Survie

Lettre ouverte à Alain Juppé : la diplomatie française doit entendre les aspirations démocratiques de l’ensemble du continent africain

Cette lettre ouverte a été publiée dans le journal L’Humanité du 1er avril 2011.

Il y a quatre ans, à la veille des élections présidentielles et législatives, une trentaine d’organisations françaises et africaines adressaient aux candidats des recommandations pour promouvoir une politique de la France en Afrique responsable et transparente. Une politique au service de la démocratie, des droits de l’Homme, du contrôle citoyen. Une politique qui ne se compromettrait pas avec des régimes autoritaires et corrompus. Depuis la révolution tunisienne, cette revendication est devenue d’une grande actualité. Au point de conduire la diplomatie française à revoir ses relations avec certains régimes, et même de mener une intervention militaire en Libye.

En 2007, tandis que les principaux candidats à la présidentielle, dont Nicolas Sarkozy, rivalisaient de promesses de rupture à l’égard de pratiques diplomatiques « du passé », nous pensions déjà que cette revendication en faveur de la démocratie trouverait une résonance, un écho particulier.

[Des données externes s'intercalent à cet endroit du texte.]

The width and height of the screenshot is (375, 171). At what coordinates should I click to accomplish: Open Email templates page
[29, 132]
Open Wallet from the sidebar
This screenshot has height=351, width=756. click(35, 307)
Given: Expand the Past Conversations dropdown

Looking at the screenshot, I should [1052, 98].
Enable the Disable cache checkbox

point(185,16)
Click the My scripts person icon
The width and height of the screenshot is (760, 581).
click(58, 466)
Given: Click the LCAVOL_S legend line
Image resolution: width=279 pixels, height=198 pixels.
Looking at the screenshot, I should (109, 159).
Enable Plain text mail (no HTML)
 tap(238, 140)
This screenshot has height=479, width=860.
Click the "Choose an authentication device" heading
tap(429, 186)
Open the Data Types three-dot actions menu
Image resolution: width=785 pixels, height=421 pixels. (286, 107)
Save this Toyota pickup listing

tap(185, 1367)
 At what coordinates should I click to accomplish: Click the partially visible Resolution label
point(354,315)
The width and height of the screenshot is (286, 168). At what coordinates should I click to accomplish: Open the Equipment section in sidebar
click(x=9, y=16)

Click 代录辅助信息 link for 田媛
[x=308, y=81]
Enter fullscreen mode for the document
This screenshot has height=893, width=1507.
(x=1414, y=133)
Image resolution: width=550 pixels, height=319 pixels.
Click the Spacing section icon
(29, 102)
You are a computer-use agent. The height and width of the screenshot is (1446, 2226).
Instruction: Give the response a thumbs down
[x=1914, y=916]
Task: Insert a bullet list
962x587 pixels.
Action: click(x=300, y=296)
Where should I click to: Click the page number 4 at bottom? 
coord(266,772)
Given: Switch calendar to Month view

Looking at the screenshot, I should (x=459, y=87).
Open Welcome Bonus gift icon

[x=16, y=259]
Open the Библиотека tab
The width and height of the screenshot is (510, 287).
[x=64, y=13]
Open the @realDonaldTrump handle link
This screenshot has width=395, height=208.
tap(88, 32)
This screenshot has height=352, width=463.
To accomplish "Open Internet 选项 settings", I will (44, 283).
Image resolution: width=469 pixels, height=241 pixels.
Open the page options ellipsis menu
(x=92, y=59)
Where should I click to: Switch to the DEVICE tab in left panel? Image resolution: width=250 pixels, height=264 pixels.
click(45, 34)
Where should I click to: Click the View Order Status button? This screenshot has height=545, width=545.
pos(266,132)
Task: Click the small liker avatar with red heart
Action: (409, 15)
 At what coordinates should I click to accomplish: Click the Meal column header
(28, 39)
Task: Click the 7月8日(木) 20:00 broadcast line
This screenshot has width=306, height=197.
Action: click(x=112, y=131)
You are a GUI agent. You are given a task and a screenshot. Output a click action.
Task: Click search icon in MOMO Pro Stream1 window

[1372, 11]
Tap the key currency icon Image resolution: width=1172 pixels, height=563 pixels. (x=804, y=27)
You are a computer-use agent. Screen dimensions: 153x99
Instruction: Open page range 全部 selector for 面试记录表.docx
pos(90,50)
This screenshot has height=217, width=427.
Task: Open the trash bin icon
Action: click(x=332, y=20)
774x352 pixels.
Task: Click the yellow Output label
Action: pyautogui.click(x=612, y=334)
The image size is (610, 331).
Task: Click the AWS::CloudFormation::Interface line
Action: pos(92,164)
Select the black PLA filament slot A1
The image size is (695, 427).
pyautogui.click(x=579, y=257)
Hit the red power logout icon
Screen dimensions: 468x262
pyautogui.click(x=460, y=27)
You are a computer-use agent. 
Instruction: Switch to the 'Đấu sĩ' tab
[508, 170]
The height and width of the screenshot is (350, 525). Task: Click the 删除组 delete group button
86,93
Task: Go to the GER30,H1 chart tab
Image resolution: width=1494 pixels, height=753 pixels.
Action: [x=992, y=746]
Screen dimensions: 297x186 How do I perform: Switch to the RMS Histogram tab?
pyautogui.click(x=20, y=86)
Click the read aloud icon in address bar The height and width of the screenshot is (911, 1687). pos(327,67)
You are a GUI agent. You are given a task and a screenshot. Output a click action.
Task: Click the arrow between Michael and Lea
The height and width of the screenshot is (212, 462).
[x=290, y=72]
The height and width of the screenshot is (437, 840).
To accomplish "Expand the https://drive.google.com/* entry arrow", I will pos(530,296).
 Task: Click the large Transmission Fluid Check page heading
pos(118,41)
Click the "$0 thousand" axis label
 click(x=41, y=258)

Comment aurait-il pu en être autrement alors qu’en toile de fond, figurait déjà dans nos propos le constat d’une incompréhension croissante des peuples vis-à-vis d’une diplomatie française au bénéfice exclusif des intérêts géostratégiques et économiques français. Une politique souvent marquée par l’ingérence, l’interventionnisme militaire ou monétaire, survivances coloniales tant décriées en Afrique. En dénonçant le mirage dangereux de la « théorie de la stabilité » qui consiste à soutenir des régimes décriés jusqu’à leur implosion, nous pensions sincèrement pouvoir trouver une oreille attentive auprès des décideurs français.

Cette oreille attentive, nous l’avons trouvée auprès d’une part croissante de citoyens mais aussi de certains journalistes, députés, et même de quelques diplomates et conseillers ministériels.

Mais le pouvoir exécutif français ne nous a jamais entendus, se contentant souvent de caricaturer nos propos et de justifier l’injustifiable : la perpétuation d’une realpolitik qualifiée par certains de « Françafrique décomplexée », sur fond de timides réformes.

Se sont en effet succédés déplacements présidentiels en Libye, au Gabon, au Congo Brazzaville, tapis rouge dressé pour des dictateurs et leurs armées invitées à défiler sur les Champs-Elysées le 14 juillet dernier, rôle ambigu de la France dans des crises politiques, à Madagascar, en Guinée, en Mauritanie, stigmatisation des migrants, etc. Tout cela sur fond de promotion tous azimuts des intérêts économiques français. « On veut aider les Africains, mais il faut que cela nous rapporte » a ainsi déclaré un jour un secrétaire d’Etat à la coopération, une phrase proche de l’esprit du discours de Dakar prononcé par Nicolas Sarkozy en juillet 2007.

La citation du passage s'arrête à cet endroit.